Вчера Илье стало страшно: что если Кирпич возьмет и покончит с собой прямо сейчас, утопится, оборвет цепь, не поставив точку, без выводов, без ответов… В своих мстительных фантазиях Илья давно избавился от Кирпича всеми возможными способами…
Тут Илью осенило.
Он точно решил, как поступит в ближайшем будущем. Вчера сделало его сегодня и завтра, и послепослезавтра…
— Надо лишь выждать момент… Выждать, — утаскивал сон всё глубже и глубже…  Пока окно не стало телевизором. А у телевизора — отец…
После обнаружения болезни он подсел на сериалы, смотрит без разбору мексиканские, американские, турецкие, отечественные…
— У них там обязательно у кого-нибудь не рак так кома, не СПИД так потеря памяти, — смеется и кашляет кровью отец.
На экране помехи, белый шум, отец смеется, тычет в телевизор костлявым пальцем и смеется, смех болезненный, безумный…
— Я всегда был для тебя помехой! Ты ненавидишь меня с детства! Отцы это кровью чуют, ты бы знал это, если бы был отцом! Ты никчемный соплежуй!
В одно морганье отец накинулся на сына. Повалил. Пальцы родителя сдавили сыновью шею, ногти впились до крови…
— Это ты заразил меня! Ты, вечно желавший мне смерти! Теперь ты доволен?! Счастлив теперь! — брызжа слюной, кашляя в лицо сына кровью. — А я заражу тебя! Вместе будем болеть! Разделим рак поровну, да, сынок! Сдохнем вместе! В одной постели!
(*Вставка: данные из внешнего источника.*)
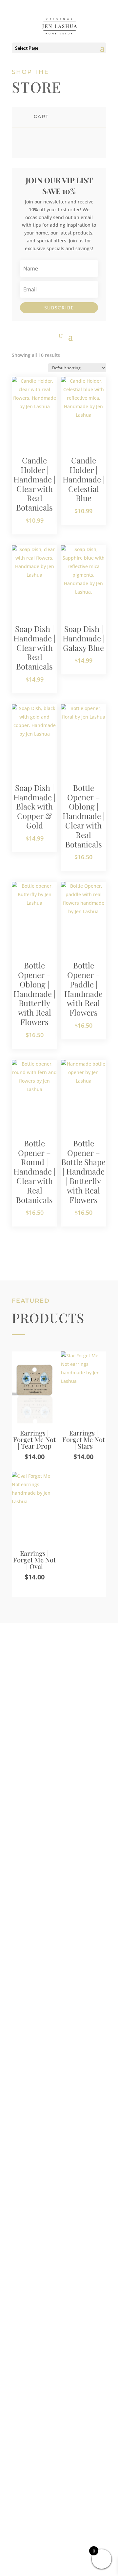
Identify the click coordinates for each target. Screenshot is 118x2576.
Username (43, 1903)
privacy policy (58, 2031)
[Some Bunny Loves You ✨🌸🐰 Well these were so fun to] (59, 2251)
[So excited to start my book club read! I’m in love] (59, 2175)
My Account (59, 2446)
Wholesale (59, 2465)
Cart (59, 2426)
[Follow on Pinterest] (72, 2537)
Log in (35, 2053)
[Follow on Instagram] (46, 2537)
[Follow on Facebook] (59, 2537)
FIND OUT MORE (48, 1795)
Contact (59, 2436)
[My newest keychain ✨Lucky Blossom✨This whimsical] (59, 2309)
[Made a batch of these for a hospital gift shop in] (59, 2209)
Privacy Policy (59, 2475)
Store (59, 2416)
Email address (47, 1934)
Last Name (41, 1872)
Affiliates (59, 2455)
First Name (41, 1840)
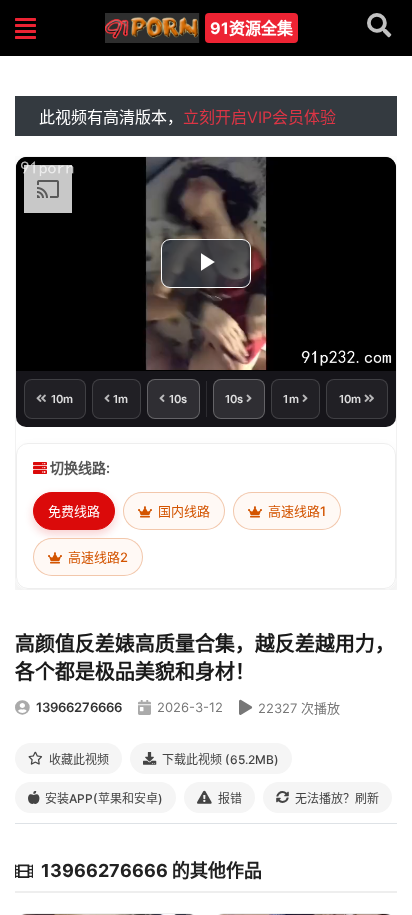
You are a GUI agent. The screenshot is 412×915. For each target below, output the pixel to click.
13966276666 (79, 707)
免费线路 (74, 511)
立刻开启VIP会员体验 (259, 117)
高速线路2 (96, 557)
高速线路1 (295, 511)
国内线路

В одном гробу!
Илья дотянулся правой рукой до холодного, металлического, сжал, подтянул к себе, поднял, попытался еще раз сбросить обезумевшего родителя, не получилось. Тогда он ударил отца, ударил холодным и металлическим по голове, ударил второй раз, третий… десятый.
Кровь обожгла глаза, густая, горькая на вкус кровь затекла в рот, Илья сплюнул отцовскую кровь, сплюнул себе на грудь. Отец разжал хватку, захрипел, он пытался еще что-то сказать, но обмяк, забился в конвульсиях. Илья выполз из-под отца, встал на карачки, его вырвало.
Холодное, металлическое, перепачканное алым цветом ведро смотрело на отцеубийцу черной пустотой.
— Молодец, — голос из пустоты ведра, шипящий, как дождь в пожухлой листве, — все правильно сделал. Теперь возьми еще раз ведро и добей папашу, чтоб не мучился. Ты победил болезнь. Это победа над раком, над жизнью и смертью победа.
Илья взял за ручку оцинкованное ведро, встал над еще живым отцом, замахнулся. Кровь с ведра больно хлестнула по лицу:
— Черт!
Вздрогнул всем телом мужчина в кресле, проснулся. Пачка чипсов упала на пол, неприятно зашуршала, принося из сна голос:
— … все правильно сделал…
Единственное неспящее окно напротив, окно призрака.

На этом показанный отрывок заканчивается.